At Wolfe’s words, Jessica’s eyes narrowed until they were splinters of pale blue. For a moment she didn’t answer, because she didn’t trust herself not to scream like a fishwife at him.
“Even you aren’t that stupid, my lord,” she said finally, softly. “Or have you managed to teach a boiling pot to come to your heel like a long-tongued hound?”
“What are you talking about?”
“Getting a pot of water from the stove to the bath,” she said succinctly.
“If you think you can soothe my ire over dinner by offering me a hot bath…”
Jessica opened her mouth to object that it was her own bath she was speaking about, not his, but Wolfe was talking again.
“You’re right,” he continued. “I’ve been looking forward to a bath much more than to eating whatever dinner you cooked. Clever of you to realize it.”
“We non-paragons do our best,” she said between her teeth.
“I’ll remind you of that while you scrub my back.” Wolfe smiled at the furious young woman suspended between his strong, dark hands.
“Tell me, husband dear, are all paragons also Amazons?”
“Willow is only an inch or two taller than you.”
“But broad in the shoulders and thick in the arms?” Jessica suggested sweetly.
“She’s as delicate and feminine as her name-sake.”
“Then how does she get hot water to her bath—one delicate demitasse at a time?”
“Paragons don’t have to carry hot water to their baths. Nature does it for them.”
“Ah, I knew it,” Jessica purred. “She’s a witch.”
Wolfe pressed his lips together firmly, determined not to let Jessica beguile him with her quick mind and quicker tongue.
“Nothing that sinister,” he said smoothly. “Caleb built their house near a hot spring. Reno put in pipes to the house.”
“Lacking a husband as clever as Caleb and a brother as skilled as Reno, I’ll have to manage getting hot water to my bath in the usual Western fashion—one bucket at a time.”
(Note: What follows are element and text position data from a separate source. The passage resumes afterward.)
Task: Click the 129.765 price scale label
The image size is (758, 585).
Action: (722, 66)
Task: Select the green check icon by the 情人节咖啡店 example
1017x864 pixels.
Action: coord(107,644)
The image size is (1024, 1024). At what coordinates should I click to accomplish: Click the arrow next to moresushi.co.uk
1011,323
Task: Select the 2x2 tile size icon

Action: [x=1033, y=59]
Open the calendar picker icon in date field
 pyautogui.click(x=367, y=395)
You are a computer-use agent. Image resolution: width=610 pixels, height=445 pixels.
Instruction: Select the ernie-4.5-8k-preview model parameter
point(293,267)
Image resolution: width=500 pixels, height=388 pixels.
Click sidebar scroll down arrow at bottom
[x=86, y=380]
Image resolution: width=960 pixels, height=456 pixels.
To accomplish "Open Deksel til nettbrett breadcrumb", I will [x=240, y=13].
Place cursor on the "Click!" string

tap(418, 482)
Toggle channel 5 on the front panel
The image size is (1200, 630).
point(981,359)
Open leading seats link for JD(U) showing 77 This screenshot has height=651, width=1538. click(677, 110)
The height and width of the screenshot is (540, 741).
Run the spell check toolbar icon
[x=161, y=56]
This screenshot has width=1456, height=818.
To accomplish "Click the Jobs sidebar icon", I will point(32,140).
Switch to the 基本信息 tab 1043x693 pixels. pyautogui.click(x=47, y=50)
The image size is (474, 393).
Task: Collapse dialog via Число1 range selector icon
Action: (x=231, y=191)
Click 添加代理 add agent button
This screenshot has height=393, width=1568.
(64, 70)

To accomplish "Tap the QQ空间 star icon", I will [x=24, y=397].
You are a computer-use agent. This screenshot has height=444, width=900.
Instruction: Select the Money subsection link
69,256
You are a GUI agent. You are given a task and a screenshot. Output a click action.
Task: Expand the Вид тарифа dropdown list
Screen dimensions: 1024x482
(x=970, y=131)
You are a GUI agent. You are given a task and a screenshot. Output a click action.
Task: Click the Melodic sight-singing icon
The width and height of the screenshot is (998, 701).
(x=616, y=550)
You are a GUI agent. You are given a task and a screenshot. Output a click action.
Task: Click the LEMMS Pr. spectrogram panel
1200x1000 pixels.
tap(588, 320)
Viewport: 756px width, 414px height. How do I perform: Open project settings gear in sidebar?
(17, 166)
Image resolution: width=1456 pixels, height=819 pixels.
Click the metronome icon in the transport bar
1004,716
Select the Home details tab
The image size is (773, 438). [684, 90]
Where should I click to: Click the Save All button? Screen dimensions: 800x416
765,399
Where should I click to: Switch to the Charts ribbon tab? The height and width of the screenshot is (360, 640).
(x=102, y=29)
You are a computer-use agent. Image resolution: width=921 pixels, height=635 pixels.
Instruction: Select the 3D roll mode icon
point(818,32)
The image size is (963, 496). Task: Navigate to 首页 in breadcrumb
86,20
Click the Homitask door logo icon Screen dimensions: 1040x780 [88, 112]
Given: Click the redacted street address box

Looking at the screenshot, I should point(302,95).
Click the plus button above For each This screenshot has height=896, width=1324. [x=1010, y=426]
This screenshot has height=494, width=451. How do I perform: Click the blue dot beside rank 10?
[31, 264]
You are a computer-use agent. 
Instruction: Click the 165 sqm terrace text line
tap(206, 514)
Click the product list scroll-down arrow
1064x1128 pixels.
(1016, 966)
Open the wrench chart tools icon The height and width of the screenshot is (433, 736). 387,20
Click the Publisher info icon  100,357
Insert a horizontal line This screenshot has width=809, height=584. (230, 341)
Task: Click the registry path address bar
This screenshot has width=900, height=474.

Wolfe measured the determination in Jessica’s eyes and knew she wouldn’
t back down on this issue. He could either carry the pot for her or stand by and watch her pour two gallons of scalding water over herself.
“I’ll carry the bloody water,” he snarled.
Ten minutes later, Wolfe had filled the long, narrow tub, drawn more buckets to heat, and stoked the stove. He stripped off his clothes and lowered himself into the water.
“All right, your ladyship,” he called. “Come and wash your husband.”
“What?”
“Wash me,” Wolfe said impatiently. “That’s something even you should be able to manage.”
The stunned look on Jessica’s face as she came to the doorway should have made Wolfe laugh; instead, it made him angry. He had been looking forward to putting Lady Victoria’s advice to work: Teach the little nun not to fear a man’s touch.
“Don’t worry, Sister Jessica,” Wolfe said curtly, turning his back as she edged up to the tub, “washing me won’t make you pregnant.”
She didn’t answer. She didn’t even hear Wolfe’s words. The sight of him naked in his bath had taken her breath away. She had been too shaken that night in Lord Stewart’s house to realize how physically magnificent Wolfe was, but now there was no wild panic or pain to distract her.
Now there was nothing but Wolfe’s tawny body gleaming with water and rippling with masculine power.
A curious heat stirred in the pit of Jessica’s stomach, as though she had swallowed a tiny butterfly with wings of golden flame. It reminded her of the hotel in St. Joseph, when the feel of Wolfe brushing her hair had sent heat and pleasure cascading through her.
There’s passion in you, Jessi.
Fear burst in Jessica, chilling the soft heat that had come at the sight of Wolfe sitting in his bath.
I can’t be passionate. I’m not some stupid lamb frisking off to slaughter. If my stomach feels odd, it’s because I’m so tired I’m cross-eyed.
“I’m waiting, wife,” Wolfe said.
Jessica opened her mouth. All that came out was a breathless sound. Wolfe rose from the dark, gently steaming water of the bathtub like a torso by an Italian sculptor: smoothly muscled, poised, powerful, quintessentially masculine in its elegance.